Run through the data and copy out every line that mentions the word "window".
________________________
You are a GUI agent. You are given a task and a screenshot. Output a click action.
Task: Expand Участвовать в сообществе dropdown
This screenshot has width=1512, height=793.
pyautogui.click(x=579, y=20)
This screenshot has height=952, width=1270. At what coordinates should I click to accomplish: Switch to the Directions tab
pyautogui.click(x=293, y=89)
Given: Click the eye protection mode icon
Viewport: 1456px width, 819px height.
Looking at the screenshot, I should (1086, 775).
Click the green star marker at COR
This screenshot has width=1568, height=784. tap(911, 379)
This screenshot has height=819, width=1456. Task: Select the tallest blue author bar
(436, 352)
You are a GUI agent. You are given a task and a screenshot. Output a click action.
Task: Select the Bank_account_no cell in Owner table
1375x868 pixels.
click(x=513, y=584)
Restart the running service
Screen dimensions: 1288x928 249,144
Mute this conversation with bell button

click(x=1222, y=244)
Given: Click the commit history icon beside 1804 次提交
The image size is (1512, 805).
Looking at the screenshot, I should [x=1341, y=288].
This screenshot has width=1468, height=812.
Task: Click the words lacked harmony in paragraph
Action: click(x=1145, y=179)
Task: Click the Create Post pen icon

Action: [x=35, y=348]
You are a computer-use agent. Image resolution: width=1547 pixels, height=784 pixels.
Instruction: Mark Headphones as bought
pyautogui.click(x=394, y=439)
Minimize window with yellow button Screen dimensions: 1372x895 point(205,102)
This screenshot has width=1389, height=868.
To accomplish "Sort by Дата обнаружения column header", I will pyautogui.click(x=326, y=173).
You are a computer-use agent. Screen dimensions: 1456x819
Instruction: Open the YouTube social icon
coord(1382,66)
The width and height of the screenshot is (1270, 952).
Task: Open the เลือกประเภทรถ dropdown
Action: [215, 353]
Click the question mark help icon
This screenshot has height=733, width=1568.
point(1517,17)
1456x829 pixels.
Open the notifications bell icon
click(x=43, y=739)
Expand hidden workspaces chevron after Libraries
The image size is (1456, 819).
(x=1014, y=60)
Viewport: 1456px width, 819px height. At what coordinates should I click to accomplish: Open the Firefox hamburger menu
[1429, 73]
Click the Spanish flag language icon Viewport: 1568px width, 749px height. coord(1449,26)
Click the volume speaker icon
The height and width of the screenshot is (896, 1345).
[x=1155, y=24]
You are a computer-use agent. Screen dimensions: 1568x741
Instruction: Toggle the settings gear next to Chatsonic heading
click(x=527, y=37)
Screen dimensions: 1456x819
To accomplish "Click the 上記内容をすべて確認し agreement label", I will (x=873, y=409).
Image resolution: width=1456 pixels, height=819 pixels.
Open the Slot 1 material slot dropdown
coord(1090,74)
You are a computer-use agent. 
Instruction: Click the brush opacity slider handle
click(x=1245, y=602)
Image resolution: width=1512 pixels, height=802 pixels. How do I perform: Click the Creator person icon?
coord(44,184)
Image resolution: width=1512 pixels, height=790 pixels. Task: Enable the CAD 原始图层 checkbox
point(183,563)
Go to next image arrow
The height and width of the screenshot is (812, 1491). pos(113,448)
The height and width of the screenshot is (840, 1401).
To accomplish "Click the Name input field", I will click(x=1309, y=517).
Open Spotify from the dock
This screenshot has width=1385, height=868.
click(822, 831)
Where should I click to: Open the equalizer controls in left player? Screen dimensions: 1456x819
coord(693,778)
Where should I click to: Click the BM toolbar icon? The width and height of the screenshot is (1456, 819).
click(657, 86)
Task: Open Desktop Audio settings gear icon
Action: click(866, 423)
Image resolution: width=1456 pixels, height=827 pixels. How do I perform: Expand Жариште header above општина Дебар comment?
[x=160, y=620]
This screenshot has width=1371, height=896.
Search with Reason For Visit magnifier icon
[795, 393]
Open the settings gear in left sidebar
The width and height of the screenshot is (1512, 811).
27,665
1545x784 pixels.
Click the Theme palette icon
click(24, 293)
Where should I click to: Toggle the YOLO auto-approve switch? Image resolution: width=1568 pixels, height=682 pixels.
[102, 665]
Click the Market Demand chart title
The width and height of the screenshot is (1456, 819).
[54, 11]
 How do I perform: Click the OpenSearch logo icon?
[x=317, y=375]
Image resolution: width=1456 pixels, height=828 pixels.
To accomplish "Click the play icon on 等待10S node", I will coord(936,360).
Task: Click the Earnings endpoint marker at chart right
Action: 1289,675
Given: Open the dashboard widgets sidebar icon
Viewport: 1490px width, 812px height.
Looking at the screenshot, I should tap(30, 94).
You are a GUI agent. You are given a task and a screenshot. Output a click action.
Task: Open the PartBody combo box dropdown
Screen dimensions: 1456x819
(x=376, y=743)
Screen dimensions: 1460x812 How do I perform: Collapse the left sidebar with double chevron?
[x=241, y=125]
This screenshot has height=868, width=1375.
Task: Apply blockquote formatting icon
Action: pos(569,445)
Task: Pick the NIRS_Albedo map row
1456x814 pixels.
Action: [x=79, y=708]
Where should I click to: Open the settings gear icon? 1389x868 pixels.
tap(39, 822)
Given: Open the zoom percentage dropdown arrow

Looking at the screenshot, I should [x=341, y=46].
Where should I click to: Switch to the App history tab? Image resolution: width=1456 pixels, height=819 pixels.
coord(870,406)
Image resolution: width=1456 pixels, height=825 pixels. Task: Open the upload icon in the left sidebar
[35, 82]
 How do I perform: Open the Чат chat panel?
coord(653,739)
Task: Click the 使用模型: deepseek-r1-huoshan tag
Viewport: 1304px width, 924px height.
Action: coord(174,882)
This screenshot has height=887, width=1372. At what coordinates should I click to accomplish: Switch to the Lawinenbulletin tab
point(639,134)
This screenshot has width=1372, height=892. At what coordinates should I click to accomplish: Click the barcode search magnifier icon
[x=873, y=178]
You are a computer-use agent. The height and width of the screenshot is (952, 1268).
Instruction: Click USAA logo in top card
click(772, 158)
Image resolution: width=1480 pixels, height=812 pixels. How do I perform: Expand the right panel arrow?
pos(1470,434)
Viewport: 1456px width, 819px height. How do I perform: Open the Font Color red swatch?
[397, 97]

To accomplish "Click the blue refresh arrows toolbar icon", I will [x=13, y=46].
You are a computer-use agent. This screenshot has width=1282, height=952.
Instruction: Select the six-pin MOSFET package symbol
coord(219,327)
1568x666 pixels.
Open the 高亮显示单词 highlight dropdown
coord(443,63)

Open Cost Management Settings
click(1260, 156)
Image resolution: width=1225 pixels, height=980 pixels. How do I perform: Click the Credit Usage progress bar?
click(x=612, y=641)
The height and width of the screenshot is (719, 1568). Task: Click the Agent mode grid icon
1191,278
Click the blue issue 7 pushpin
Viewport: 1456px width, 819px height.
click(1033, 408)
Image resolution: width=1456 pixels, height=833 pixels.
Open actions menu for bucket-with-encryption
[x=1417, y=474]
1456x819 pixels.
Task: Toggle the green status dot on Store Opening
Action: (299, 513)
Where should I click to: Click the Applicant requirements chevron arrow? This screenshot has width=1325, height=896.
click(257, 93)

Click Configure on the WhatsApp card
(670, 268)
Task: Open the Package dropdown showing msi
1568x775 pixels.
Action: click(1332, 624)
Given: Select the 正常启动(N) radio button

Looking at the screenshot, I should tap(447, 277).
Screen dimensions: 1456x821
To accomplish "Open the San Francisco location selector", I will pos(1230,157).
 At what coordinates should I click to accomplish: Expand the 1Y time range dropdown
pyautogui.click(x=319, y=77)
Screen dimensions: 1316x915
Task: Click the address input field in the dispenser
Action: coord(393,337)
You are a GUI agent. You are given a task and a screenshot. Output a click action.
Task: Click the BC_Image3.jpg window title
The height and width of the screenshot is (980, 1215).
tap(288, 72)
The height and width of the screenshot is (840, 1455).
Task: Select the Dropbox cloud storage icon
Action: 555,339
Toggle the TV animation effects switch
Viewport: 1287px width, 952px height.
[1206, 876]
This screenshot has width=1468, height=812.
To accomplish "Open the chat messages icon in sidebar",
________________________
▶ Expected output
Minimize window with yellow button Screen dimensions: 1372x895 point(205,102)
Task: Click the BC_Image3.jpg window title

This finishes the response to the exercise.